Economists had expected a 7-2 split, but with three members voting in favour of an immediate rise, an increase in either August or November is looking increasingly likely.
The base rate last rose in November 2017 by a quarter of a percentage point. Many economists had anticipated that rates would rise in May, but the publication of data showing that UK economic growth had unexpectedly fallen to its slowest rate in five years meant an increase was shelved.
May’s public finance figures appear more promising, with the UK government borrowing £5 billion last month, down from £7 billion in the same month last year. Last year’s deficit, which is effectively the difference between what the government spends and what it receives in revenue from investment and taxes, has been revised down to £39.5 billion, which is £3.2 billion lower than the Office for National Statistic’s provisional estimate in April.
However, continuing uncertainty over the progress of Brexit negotiations, combined with the weak first quarter growth figures, mean there are still doubts over exactly when the Bank will raise rates.
Prepare for higher rates
Even though interest rates have been left unchanged this month, it’s important to prepare for higher rates in future.
If you’re not currently locked into a mortgage deal, it’s worth reviewing your rate to see if you could benefit from switching to a different deal. Savings from remortgaging, particularly if you’re paying your lender’s standard variable rate (SVR), can often be substantial, running into hundreds if not thousands of pounds a year.

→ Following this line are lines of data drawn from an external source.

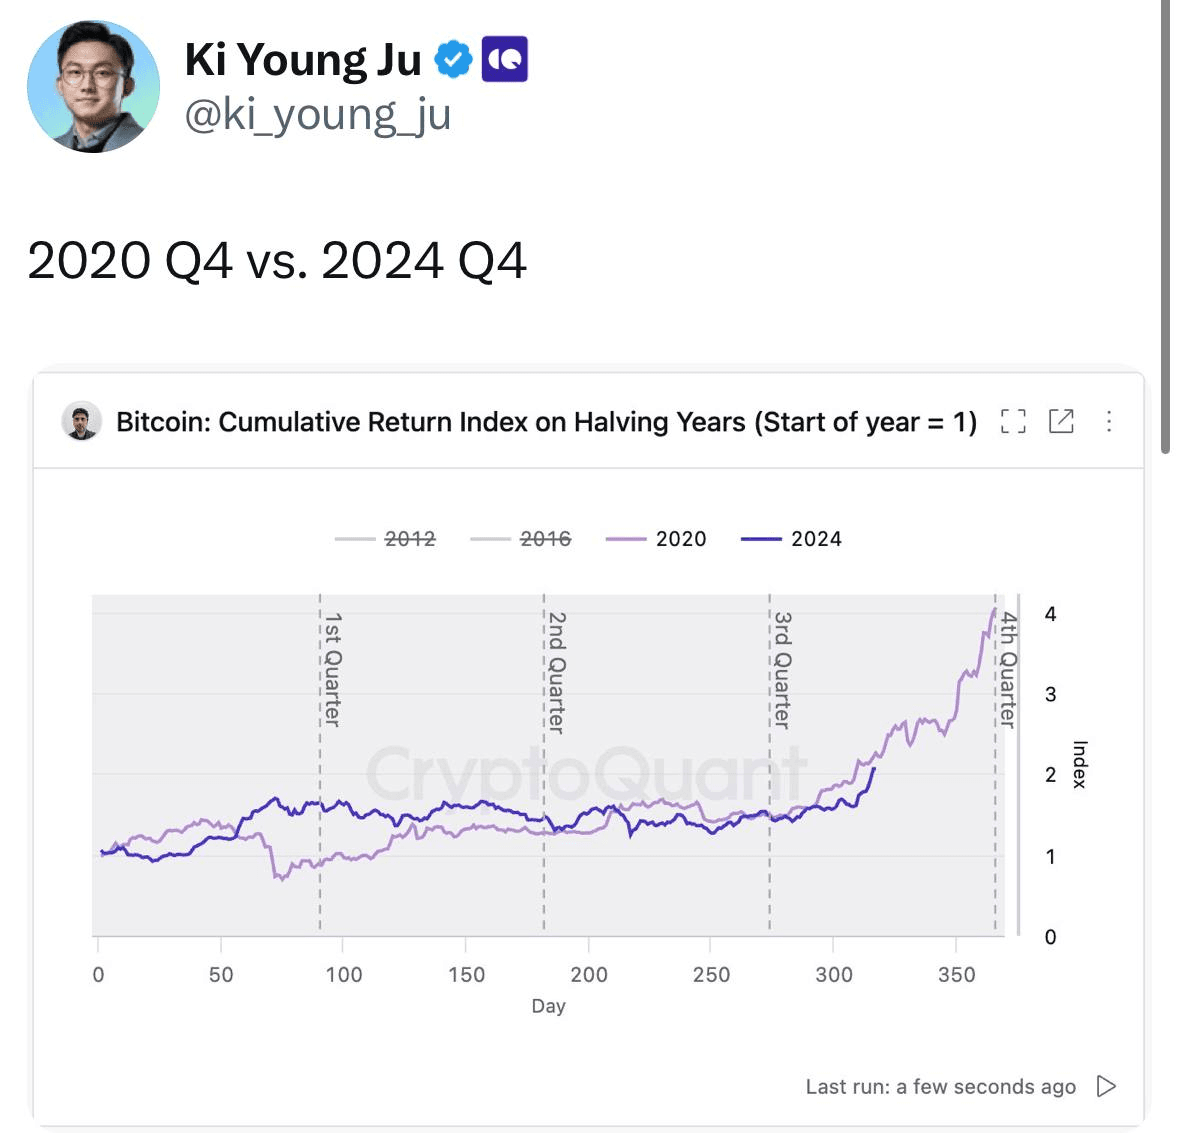This screenshot has height=1133, width=1179.
Task: Open chart in new window icon
Action: tap(1061, 422)
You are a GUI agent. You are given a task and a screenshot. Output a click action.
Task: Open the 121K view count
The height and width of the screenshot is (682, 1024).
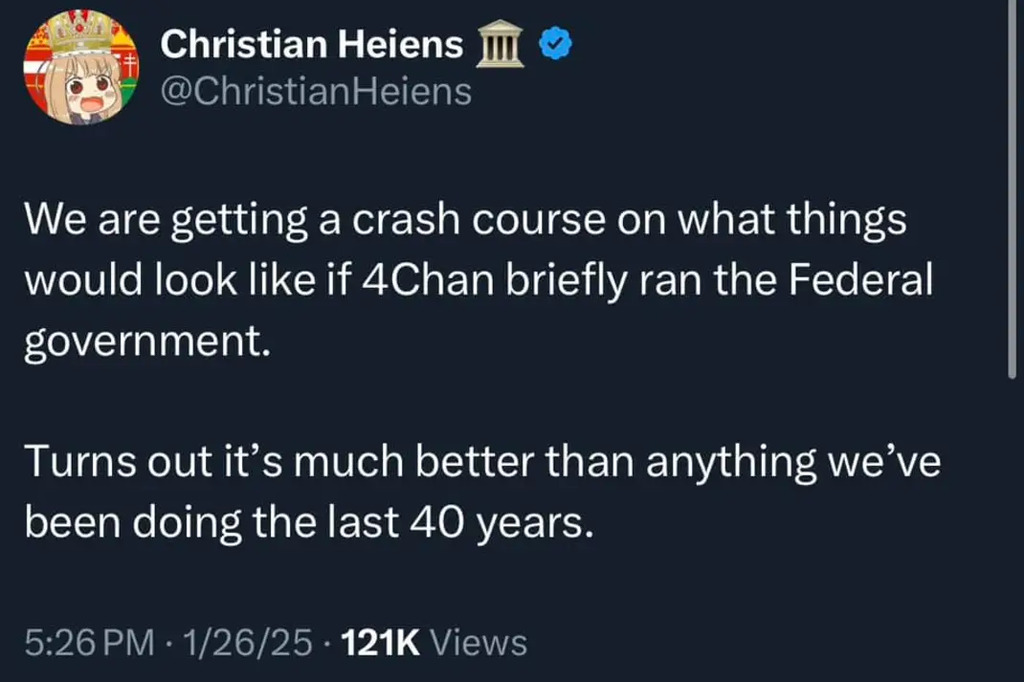380,642

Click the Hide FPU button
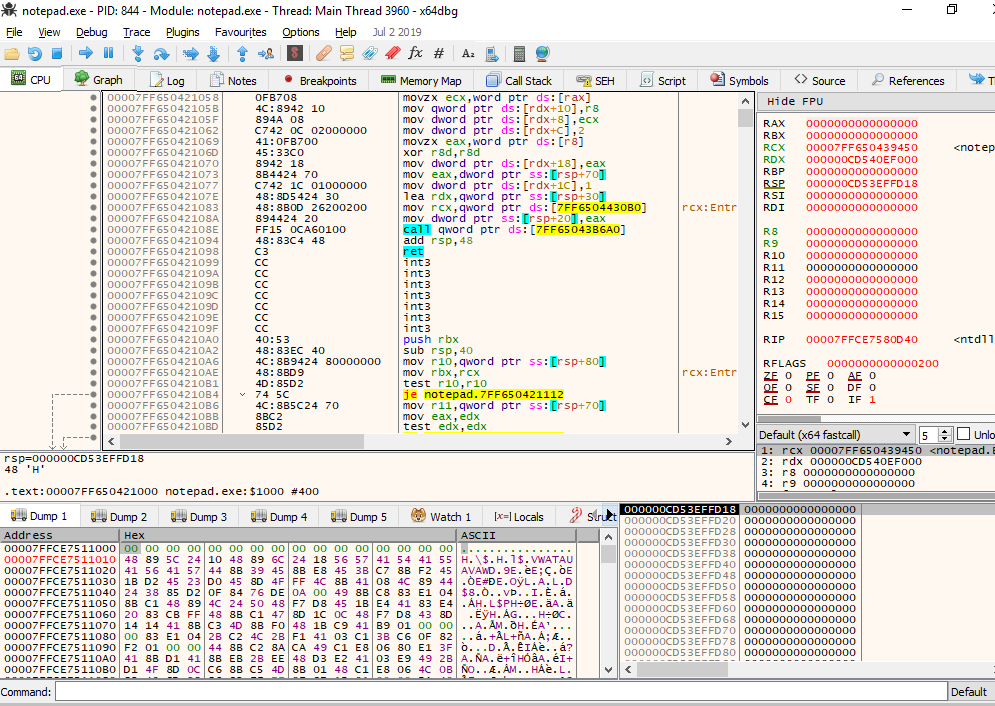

Recent months have seen increasing numbers of homeowners lock into fixed rate deals to protect themselves from higher monthly payments in the event that interest rates do rise.
Remember that even if you are currently tied to a particular deal, you can usually secure your next mortgage deal 3-6 months ahead. That means if your deal finishes soon, you can sign up to another fixed rate in advance, so you can move directly from one deal to another.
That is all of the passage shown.